Whatever appears in the data below, copy it exactly.

EXERCISE INPUTS Block Start

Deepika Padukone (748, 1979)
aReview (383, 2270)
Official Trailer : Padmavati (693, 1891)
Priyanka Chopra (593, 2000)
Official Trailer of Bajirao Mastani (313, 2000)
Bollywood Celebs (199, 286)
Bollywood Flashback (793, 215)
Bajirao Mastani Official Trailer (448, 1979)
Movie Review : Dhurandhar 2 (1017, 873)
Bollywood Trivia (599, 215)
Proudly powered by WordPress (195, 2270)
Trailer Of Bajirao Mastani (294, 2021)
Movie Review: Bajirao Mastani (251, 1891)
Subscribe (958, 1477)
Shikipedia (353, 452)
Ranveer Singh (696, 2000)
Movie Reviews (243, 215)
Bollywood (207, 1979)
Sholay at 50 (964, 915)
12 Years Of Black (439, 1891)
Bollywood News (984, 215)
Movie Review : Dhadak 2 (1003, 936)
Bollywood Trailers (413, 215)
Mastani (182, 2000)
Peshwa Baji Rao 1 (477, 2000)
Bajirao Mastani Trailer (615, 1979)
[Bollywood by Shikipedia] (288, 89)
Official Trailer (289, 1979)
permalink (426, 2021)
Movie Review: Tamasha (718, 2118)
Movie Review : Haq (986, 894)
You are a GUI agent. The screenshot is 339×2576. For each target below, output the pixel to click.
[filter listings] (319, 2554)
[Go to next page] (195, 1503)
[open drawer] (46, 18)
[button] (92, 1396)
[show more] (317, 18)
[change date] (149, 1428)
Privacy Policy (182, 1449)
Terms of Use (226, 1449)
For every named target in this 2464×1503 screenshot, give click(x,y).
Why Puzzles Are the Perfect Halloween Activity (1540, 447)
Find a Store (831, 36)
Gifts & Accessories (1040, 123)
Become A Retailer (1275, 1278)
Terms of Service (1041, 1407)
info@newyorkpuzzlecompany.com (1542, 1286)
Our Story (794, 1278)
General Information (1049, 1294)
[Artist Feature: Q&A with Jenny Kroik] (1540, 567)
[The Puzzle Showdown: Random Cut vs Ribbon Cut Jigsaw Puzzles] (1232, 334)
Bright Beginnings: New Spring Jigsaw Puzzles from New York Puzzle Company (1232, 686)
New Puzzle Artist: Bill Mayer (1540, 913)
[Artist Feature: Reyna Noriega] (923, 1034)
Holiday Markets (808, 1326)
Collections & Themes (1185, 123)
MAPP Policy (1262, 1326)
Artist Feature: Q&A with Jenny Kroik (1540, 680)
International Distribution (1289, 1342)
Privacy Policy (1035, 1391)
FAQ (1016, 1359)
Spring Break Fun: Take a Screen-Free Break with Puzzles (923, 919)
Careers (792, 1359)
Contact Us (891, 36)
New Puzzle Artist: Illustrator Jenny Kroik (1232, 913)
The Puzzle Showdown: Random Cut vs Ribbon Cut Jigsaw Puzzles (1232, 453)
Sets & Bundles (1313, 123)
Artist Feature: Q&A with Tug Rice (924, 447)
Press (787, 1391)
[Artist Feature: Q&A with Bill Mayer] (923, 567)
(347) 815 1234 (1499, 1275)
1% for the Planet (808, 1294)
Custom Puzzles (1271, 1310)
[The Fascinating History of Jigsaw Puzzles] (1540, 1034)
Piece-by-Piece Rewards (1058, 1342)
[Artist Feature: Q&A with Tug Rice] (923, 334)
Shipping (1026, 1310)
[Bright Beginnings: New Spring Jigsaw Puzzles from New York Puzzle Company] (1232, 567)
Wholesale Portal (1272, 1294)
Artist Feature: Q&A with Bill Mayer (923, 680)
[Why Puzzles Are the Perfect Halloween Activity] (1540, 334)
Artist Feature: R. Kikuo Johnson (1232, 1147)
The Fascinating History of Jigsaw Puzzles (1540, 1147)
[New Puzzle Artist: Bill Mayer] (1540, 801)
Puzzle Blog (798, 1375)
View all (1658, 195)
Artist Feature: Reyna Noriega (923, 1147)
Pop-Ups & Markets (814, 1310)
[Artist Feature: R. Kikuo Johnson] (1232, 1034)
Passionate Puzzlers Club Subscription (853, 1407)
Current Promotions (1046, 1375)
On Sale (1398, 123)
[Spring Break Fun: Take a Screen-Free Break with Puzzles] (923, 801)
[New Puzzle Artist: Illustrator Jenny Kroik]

EXERCISE INPUTS Block End

TASK RESULT —
Deepika Padukone (748, 1979)
aReview (383, 2270)
Official Trailer : Padmavati (693, 1891)
Priyanka Chopra (593, 2000)
Official Trailer of Bajirao Mastani (313, 2000)
Bollywood Celebs (199, 286)
Bollywood Flashback (793, 215)
Bajirao Mastani Official Trailer (448, 1979)
Movie Review : Dhurandhar 2 (1017, 873)
Bollywood Trivia (599, 215)
Proudly powered by WordPress (195, 2270)
Trailer Of Bajirao Mastani (294, 2021)
Movie Review: Bajirao Mastani (251, 1891)
Subscribe (958, 1477)
Shikipedia (353, 452)
Ranveer Singh (696, 2000)
Movie Reviews (243, 215)
Bollywood (207, 1979)
Sholay at 50 (964, 915)
12 Years Of Black (439, 1891)
Bollywood News (984, 215)
Movie Review : Dhadak 2 (1003, 936)
Bollywood Trailers (413, 215)
Mastani (182, 2000)
Peshwa Baji Rao 1 (477, 2000)
Bajirao Mastani Trailer (615, 1979)
[Bollywood by Shikipedia] (288, 89)
Official Trailer (289, 1979)
permalink (426, 2021)
Movie Review: Tamasha (718, 2118)
Movie Review : Haq (986, 894)
You are a GUI agent. The screenshot is 339×2576. For each target below, output the pixel to click.
[filter listings] (319, 2554)
[Go to next page] (195, 1503)
[open drawer] (46, 18)
[button] (92, 1396)
[show more] (317, 18)
[change date] (149, 1428)
Privacy Policy (182, 1449)
Terms of Use (226, 1449)
For every named target in this 2464×1503 screenshot, give click(x,y).
Why Puzzles Are the Perfect Halloween Activity (1540, 447)
Find a Store (831, 36)
Gifts & Accessories (1040, 123)
Become A Retailer (1275, 1278)
Terms of Service (1041, 1407)
info@newyorkpuzzlecompany.com (1542, 1286)
Our Story (794, 1278)
General Information (1049, 1294)
[Artist Feature: Q&A with Jenny Kroik] (1540, 567)
[The Puzzle Showdown: Random Cut vs Ribbon Cut Jigsaw Puzzles] (1232, 334)
Bright Beginnings: New Spring Jigsaw Puzzles from New York Puzzle Company (1232, 686)
New Puzzle Artist: Bill Mayer (1540, 913)
[Artist Feature: Reyna Noriega] (923, 1034)
Holiday Markets (808, 1326)
Collections & Themes (1185, 123)
MAPP Policy (1262, 1326)
Artist Feature: Q&A with Jenny Kroik (1540, 680)
International Distribution (1289, 1342)
Privacy Policy (1035, 1391)
FAQ (1016, 1359)
Spring Break Fun: Take a Screen-Free Break with Puzzles (923, 919)
Careers (792, 1359)
Contact Us (891, 36)
New Puzzle Artist: Illustrator Jenny Kroik (1232, 913)
The Puzzle Showdown: Random Cut vs Ribbon Cut Jigsaw Puzzles (1232, 453)
Sets & Bundles (1313, 123)
Artist Feature: Q&A with Tug Rice (924, 447)
Press (787, 1391)
[Artist Feature: Q&A with Bill Mayer] (923, 567)
(347) 815 1234 (1499, 1275)
1% for the Planet (808, 1294)
Custom Puzzles (1271, 1310)
[The Fascinating History of Jigsaw Puzzles] (1540, 1034)
Piece-by-Piece Rewards (1058, 1342)
[Artist Feature: Q&A with Tug Rice] (923, 334)
Shipping (1026, 1310)
[Bright Beginnings: New Spring Jigsaw Puzzles from New York Puzzle Company] (1232, 567)
Wholesale Portal (1272, 1294)
Artist Feature: Q&A with Bill Mayer (923, 680)
[Why Puzzles Are the Perfect Halloween Activity] (1540, 334)
Artist Feature: R. Kikuo Johnson (1232, 1147)
The Fascinating History of Jigsaw Puzzles (1540, 1147)
[New Puzzle Artist: Bill Mayer] (1540, 801)
Puzzle Blog (798, 1375)
View all (1658, 195)
Artist Feature: Reyna Noriega (923, 1147)
Pop-Ups & Markets (814, 1310)
[Artist Feature: R. Kikuo Johnson] (1232, 1034)
Passionate Puzzlers Club Subscription (853, 1407)
Current Promotions (1046, 1375)
On Sale (1398, 123)
[Spring Break Fun: Take a Screen-Free Break with Puzzles] (923, 801)
[New Puzzle Artist: Illustrator Jenny Kroik]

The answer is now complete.